労働者協同組合HATO文化編集部(令和6年11月設立)

本をつくるだけじゃない!
編集力で、人と環境にやさしい平和な社会をめざす

文化芸術分野における労働者協同組合の先駆けとして誕生したHATO文化編集部は、東京都世田谷区を拠点に活動する編集者のチームです。子どもや女性、環境問題などをテーマとした発信を中心に、書籍やパンフレットの編集をはじめ展覧会、イベント、グッズの企画制作、SNS運営、PR業務など、多岐にわたる活動を行っています。

これまでの活動の経緯

編集・出版という仕事を労働者協同組合で

HATO文化編集部の立ち上げメンバーは、フリーの編集者と出版社に勤務していた編集者です。

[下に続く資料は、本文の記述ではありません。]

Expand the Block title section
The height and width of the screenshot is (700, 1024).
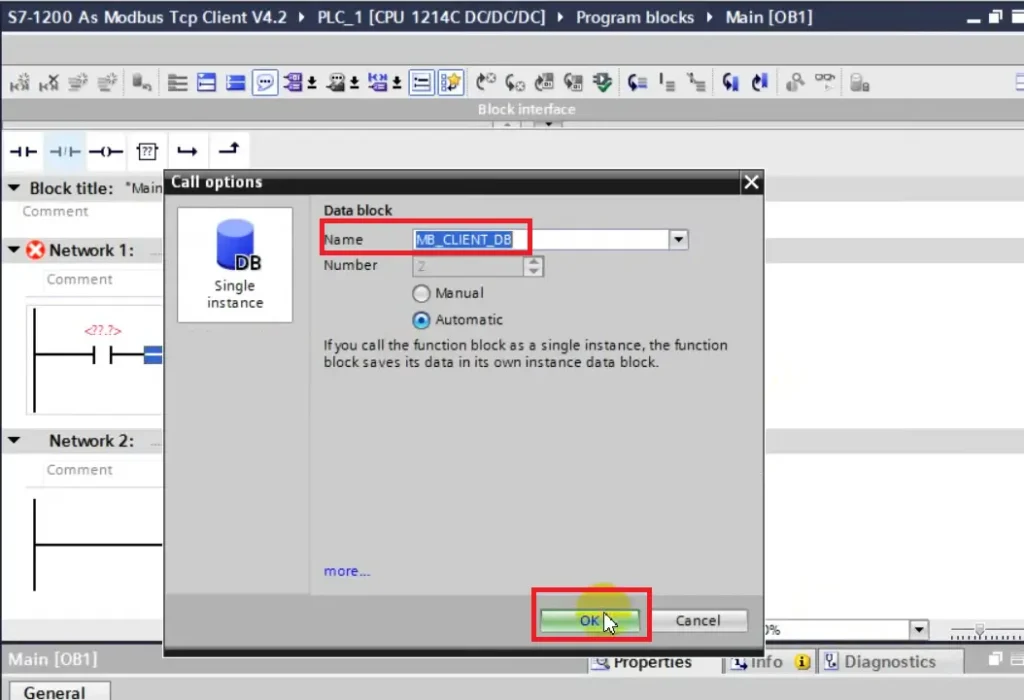click(14, 188)
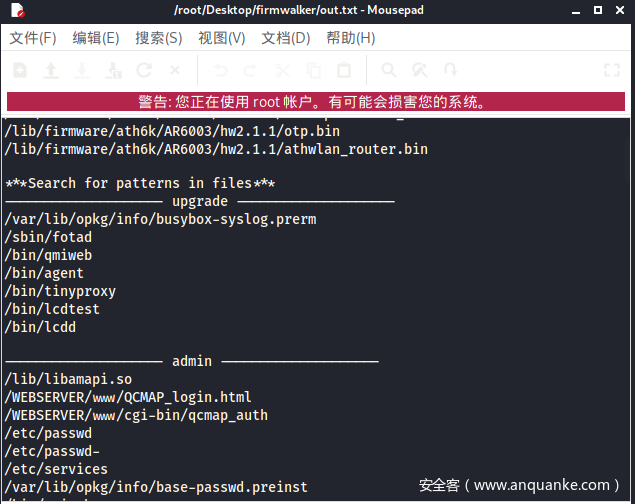Click the Redo toolbar icon
The image size is (635, 504).
(251, 71)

それぞれが新しい働き方を考える転機を迎え、これからどう仕事をしていくかについて考え始めたタイミングで、労働者協同組合という働き方に出会いました。

ひとりでは不安。でも、雇う・雇われる関係もしっくりこない。そんな気持ちに労働者協同組合がフィットしました。仲間が集まり、対等な関係で経営も仕事も行うという民主的な理念に共感を覚えました。編集者という職業柄、できたばかりの新しい法人格に対する好奇心と進取の気性もあったかもしれません。

編集者スピリットを発揮し、設立に伴う行政手続きも自分たちでやってみようと取り組み始めました。しかし、不慣れゆえにとまどうことばかり。体験取材さながらあちこちを訪問し、レクチャーを受けるうちに少しずつ労働者協同組合への理解が深まっていきました。

「編集力」で、よりよい社会をつくりたい

編集者の仕事は本をつくるだけではありません。業務を通じて必要とされる「課題を整理してわかりやすく伝える力」「人と人をつなぐコミュニケーション力」がさまざまな場で役立っています。実際に、まちづくりや地域ブランディングなどで活躍する編集者もいます。

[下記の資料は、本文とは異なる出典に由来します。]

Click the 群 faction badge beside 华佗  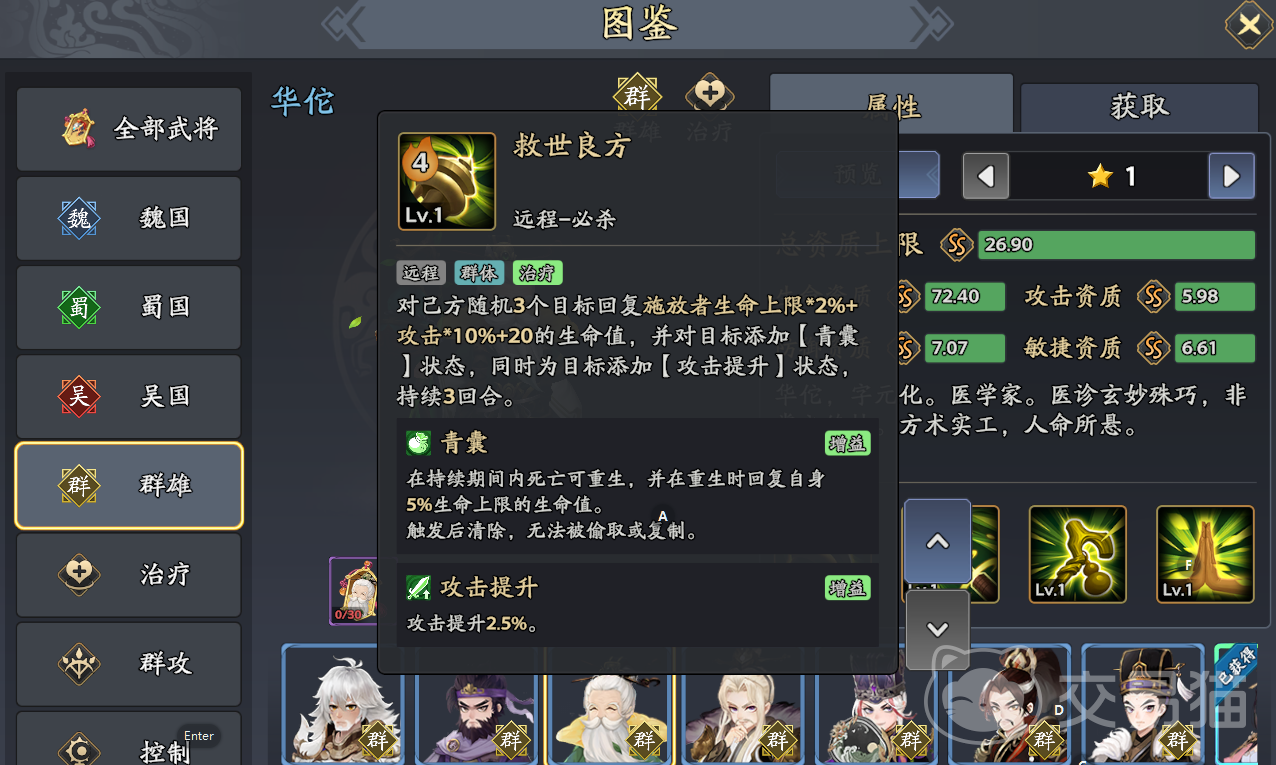637,96
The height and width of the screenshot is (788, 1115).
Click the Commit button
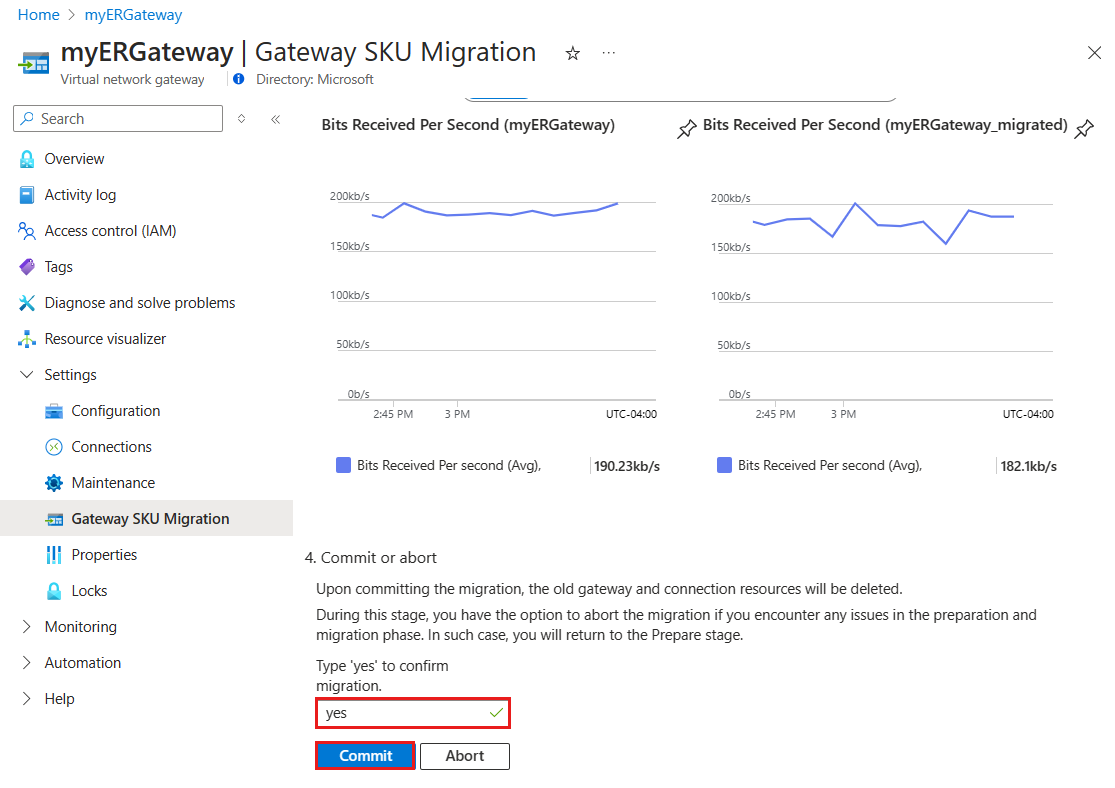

培ってきた編集力でもっと社会に貢献できるのではないか。そう考えたこともHATO文化編集部を始めた理由のひとつでした。
1年目の現在はまず、展覧会の構成やパブリックスペースの図書コーナーの選書を行うなど、空間や場の編集へと活動の幅を広げています。

平和の象徴ハトをシンボルキャラクターに

法人名称である「HATO」は平和の象徴であるハトに由来しています。これは、長く育児雑誌や子どもの本をつくってきた視点を生かして、「多様性やいのちを大切にする社会と、平和へと向かう発信をしていきたい」という志を表しています。

ロゴマークはブックデザイナーが描いてくれました。ハトが下を向いているのも「足下の暮らしを見つめよう」と言われているようで、どこか自分たちらしいと感じています。

社会状況が厳しくなると後まわしになりがちなのが文化芸術です。本を読む、音楽や美術を楽しむという行いは本来、食べることと同じくらい大切なこと。特に、子どもの成長には不可欠です。子育てや福祉など、ケアを担う活動が充実している労働者協同組合ですから、社会に必要な両輪をなすものとしてHATO文化編集部のような文化芸術的な分野を担う組合の役割は小さくないはずだと考えています。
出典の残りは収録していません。